* **ABOUT THIS EXERCISE**
What is the number of lines in the data that contain "Toggle"? Respond with nothing else.

Data records
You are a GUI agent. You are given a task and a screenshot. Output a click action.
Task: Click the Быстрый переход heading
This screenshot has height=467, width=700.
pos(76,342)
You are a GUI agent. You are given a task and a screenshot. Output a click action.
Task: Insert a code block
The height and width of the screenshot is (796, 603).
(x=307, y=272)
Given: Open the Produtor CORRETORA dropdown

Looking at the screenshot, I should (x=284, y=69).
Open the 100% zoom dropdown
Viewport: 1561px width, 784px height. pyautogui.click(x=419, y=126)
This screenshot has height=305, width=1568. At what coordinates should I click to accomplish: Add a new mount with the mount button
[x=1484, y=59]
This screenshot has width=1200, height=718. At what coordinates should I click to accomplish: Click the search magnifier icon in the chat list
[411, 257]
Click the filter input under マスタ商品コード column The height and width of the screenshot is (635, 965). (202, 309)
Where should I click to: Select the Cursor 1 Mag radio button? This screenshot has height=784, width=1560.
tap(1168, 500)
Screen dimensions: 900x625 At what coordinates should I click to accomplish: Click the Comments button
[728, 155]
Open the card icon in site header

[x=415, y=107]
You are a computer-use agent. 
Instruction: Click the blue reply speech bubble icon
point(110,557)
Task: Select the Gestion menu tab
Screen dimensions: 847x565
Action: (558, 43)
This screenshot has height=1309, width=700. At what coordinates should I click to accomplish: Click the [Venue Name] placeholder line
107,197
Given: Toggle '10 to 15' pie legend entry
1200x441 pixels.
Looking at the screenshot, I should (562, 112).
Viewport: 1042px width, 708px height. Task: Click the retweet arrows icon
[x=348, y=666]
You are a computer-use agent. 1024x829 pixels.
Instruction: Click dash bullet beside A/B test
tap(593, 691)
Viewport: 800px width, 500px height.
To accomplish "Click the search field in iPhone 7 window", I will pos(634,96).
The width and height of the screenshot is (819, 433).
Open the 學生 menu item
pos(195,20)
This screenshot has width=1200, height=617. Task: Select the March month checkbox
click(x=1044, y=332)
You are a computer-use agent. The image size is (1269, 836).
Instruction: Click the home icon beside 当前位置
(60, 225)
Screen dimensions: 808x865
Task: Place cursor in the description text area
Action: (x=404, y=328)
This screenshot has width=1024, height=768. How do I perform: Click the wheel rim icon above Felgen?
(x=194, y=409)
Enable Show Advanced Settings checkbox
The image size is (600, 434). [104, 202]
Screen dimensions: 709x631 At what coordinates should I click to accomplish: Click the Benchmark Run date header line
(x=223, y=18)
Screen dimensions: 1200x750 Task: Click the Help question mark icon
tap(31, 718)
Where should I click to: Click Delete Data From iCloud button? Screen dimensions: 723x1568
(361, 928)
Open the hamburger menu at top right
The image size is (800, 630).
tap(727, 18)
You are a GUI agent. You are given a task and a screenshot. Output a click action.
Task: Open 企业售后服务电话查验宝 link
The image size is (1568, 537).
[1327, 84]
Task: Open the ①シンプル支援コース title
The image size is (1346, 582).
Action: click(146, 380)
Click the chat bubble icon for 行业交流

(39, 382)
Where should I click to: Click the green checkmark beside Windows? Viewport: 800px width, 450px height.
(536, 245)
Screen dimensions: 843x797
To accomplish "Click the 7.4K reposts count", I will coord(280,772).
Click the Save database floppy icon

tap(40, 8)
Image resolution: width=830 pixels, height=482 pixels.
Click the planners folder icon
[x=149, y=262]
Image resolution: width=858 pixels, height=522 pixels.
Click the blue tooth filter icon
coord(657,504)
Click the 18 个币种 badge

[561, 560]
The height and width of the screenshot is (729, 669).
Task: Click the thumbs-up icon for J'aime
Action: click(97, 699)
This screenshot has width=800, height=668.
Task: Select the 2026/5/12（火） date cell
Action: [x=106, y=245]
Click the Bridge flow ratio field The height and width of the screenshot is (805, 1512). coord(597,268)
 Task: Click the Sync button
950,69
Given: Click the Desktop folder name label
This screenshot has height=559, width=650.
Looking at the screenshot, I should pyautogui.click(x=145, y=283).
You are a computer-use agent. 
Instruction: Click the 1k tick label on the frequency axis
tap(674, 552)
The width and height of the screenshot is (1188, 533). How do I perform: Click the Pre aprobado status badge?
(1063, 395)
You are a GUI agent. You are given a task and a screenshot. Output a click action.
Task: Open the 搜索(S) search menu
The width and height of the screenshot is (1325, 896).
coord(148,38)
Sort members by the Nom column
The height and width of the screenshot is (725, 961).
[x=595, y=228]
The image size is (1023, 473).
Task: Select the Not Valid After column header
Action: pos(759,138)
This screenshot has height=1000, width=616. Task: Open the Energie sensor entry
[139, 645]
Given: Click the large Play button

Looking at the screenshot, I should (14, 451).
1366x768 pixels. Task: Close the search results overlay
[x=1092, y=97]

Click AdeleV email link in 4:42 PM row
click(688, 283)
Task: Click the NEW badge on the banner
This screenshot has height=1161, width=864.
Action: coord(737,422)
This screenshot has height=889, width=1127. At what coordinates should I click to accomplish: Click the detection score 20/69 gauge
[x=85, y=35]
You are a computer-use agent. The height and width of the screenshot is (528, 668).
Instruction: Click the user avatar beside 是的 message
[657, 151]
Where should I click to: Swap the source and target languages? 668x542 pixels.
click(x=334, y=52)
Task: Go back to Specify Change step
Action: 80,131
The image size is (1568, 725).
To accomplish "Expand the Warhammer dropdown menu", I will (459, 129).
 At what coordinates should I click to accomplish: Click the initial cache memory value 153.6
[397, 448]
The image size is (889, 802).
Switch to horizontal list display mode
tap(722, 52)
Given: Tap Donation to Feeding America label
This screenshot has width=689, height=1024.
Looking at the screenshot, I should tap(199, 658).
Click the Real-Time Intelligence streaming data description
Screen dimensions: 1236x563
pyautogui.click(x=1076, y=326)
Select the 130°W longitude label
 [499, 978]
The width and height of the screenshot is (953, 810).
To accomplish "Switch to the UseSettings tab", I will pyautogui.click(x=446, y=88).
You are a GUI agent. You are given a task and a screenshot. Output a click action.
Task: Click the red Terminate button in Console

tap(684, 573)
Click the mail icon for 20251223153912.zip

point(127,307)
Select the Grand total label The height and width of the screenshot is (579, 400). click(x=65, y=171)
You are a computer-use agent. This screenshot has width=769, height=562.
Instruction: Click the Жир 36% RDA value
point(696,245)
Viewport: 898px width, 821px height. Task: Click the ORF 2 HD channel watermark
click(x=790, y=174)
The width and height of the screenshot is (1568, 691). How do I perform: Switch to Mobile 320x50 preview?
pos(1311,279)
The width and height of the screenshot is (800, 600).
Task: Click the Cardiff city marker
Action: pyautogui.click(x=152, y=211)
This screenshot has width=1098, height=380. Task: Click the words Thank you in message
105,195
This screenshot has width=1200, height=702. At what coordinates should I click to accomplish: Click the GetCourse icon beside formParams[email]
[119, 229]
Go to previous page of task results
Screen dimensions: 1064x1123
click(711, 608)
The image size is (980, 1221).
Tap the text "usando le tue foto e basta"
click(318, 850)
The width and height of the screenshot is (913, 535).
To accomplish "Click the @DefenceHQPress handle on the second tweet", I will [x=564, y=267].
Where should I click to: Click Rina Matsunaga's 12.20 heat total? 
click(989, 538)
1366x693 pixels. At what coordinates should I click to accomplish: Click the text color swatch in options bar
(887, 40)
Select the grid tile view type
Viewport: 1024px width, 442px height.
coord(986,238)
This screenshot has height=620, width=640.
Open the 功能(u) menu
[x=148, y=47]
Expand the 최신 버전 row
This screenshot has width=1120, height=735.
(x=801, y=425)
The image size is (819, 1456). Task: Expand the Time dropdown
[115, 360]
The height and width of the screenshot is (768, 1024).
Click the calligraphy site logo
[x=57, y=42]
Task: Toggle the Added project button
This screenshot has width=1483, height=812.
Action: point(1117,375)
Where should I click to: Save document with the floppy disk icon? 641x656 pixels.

* **ANSWER BOX**
2